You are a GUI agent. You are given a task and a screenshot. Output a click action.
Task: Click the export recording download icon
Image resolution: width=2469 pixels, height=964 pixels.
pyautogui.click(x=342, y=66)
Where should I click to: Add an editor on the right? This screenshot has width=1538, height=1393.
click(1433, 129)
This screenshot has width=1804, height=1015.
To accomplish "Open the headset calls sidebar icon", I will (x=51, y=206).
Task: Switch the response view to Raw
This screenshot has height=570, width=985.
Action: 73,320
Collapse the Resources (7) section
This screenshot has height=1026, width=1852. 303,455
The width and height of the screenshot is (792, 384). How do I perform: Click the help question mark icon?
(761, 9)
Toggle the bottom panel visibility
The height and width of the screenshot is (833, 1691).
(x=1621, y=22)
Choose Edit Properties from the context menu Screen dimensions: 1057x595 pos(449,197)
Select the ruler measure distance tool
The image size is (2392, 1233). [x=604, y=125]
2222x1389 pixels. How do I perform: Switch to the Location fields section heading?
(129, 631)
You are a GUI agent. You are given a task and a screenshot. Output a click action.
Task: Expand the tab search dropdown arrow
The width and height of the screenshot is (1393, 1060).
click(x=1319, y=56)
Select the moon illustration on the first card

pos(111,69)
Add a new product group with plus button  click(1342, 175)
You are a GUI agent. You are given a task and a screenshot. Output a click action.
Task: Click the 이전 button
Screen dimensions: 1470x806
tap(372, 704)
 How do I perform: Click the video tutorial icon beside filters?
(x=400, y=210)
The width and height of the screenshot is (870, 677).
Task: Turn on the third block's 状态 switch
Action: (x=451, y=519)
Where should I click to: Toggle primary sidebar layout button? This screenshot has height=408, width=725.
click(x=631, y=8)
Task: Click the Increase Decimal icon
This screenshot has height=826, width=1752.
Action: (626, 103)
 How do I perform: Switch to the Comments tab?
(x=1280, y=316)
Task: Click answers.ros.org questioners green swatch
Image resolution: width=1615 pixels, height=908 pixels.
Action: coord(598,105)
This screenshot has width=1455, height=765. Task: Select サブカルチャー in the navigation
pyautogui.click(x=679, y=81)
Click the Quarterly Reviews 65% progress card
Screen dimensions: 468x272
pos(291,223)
____
*PROBLEM STATEMENT*.
Copy out the whole listing, exactly as written.

*SOLUTION BELOW*.
You are a GUI agent. You are given a task and a screenshot. Output a click action.
Task: Click the export recording download icon
Image resolution: width=2469 pixels, height=964 pixels.
pyautogui.click(x=342, y=66)
Where should I click to: Add an editor on the right? This screenshot has width=1538, height=1393.
click(1433, 129)
This screenshot has width=1804, height=1015.
To accomplish "Open the headset calls sidebar icon", I will (x=51, y=206).
Task: Switch the response view to Raw
This screenshot has height=570, width=985.
Action: 73,320
Collapse the Resources (7) section
This screenshot has height=1026, width=1852. 303,455
The width and height of the screenshot is (792, 384). How do I perform: Click the help question mark icon?
(761, 9)
Toggle the bottom panel visibility
The height and width of the screenshot is (833, 1691).
(x=1621, y=22)
Choose Edit Properties from the context menu Screen dimensions: 1057x595 pos(449,197)
Select the ruler measure distance tool
The image size is (2392, 1233). [x=604, y=125]
2222x1389 pixels. How do I perform: Switch to the Location fields section heading?
(129, 631)
You are a GUI agent. You are given a task and a screenshot. Output a click action.
Task: Expand the tab search dropdown arrow
The width and height of the screenshot is (1393, 1060).
click(x=1319, y=56)
Select the moon illustration on the first card

pos(111,69)
Add a new product group with plus button  click(1342, 175)
You are a GUI agent. You are given a task and a screenshot. Output a click action.
Task: Click the 이전 button
Screen dimensions: 1470x806
tap(372, 704)
 How do I perform: Click the video tutorial icon beside filters?
(x=400, y=210)
The width and height of the screenshot is (870, 677).
Task: Turn on the third block's 状态 switch
Action: (x=451, y=519)
Where should I click to: Toggle primary sidebar layout button? This screenshot has height=408, width=725.
click(x=631, y=8)
Task: Click the Increase Decimal icon
This screenshot has height=826, width=1752.
Action: (626, 103)
 How do I perform: Switch to the Comments tab?
(x=1280, y=316)
Task: Click answers.ros.org questioners green swatch
Image resolution: width=1615 pixels, height=908 pixels.
Action: coord(598,105)
This screenshot has width=1455, height=765. Task: Select サブカルチャー in the navigation
pyautogui.click(x=679, y=81)
Click the Quarterly Reviews 65% progress card
Screen dimensions: 468x272
pos(291,223)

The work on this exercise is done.